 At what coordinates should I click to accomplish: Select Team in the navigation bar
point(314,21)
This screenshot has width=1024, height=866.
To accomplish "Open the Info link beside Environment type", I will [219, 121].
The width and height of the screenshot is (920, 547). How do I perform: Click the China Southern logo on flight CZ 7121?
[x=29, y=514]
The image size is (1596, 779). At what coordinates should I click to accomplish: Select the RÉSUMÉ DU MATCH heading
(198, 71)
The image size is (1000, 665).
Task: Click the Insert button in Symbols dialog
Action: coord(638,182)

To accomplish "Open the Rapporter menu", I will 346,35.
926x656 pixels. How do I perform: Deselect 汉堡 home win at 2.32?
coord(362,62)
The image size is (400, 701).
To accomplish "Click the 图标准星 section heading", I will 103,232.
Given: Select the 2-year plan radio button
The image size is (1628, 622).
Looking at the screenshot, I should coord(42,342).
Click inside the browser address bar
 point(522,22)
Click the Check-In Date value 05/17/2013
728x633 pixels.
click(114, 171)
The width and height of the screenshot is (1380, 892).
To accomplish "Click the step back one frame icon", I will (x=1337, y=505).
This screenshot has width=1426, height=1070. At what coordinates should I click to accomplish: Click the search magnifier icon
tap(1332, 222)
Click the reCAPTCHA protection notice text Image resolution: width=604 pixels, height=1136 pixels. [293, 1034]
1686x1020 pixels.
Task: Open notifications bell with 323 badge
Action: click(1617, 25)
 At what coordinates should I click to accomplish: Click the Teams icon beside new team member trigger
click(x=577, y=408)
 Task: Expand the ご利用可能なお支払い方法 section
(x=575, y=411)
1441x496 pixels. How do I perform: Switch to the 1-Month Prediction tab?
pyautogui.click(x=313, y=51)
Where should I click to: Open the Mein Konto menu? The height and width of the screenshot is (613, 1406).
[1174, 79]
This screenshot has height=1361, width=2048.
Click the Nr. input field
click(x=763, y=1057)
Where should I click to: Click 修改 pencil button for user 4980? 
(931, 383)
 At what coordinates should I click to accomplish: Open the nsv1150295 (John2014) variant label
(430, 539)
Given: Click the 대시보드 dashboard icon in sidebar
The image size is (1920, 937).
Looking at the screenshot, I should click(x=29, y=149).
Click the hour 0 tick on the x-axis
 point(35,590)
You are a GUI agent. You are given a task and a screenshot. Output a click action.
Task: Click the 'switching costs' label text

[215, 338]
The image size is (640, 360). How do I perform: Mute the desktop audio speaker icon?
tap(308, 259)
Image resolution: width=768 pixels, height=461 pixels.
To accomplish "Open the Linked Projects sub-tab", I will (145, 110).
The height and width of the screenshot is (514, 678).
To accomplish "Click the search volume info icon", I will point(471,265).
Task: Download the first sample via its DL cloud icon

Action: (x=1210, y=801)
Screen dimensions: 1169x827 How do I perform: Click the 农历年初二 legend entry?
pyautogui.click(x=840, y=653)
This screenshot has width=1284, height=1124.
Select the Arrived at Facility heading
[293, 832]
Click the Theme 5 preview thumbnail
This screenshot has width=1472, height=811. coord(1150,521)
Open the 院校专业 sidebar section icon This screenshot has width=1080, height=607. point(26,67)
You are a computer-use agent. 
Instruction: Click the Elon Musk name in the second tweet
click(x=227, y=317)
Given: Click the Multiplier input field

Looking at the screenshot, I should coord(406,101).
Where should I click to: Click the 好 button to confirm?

### Work order
Report how many lines in the data include the word "will". Nothing else is needed.

### Exercise answer
6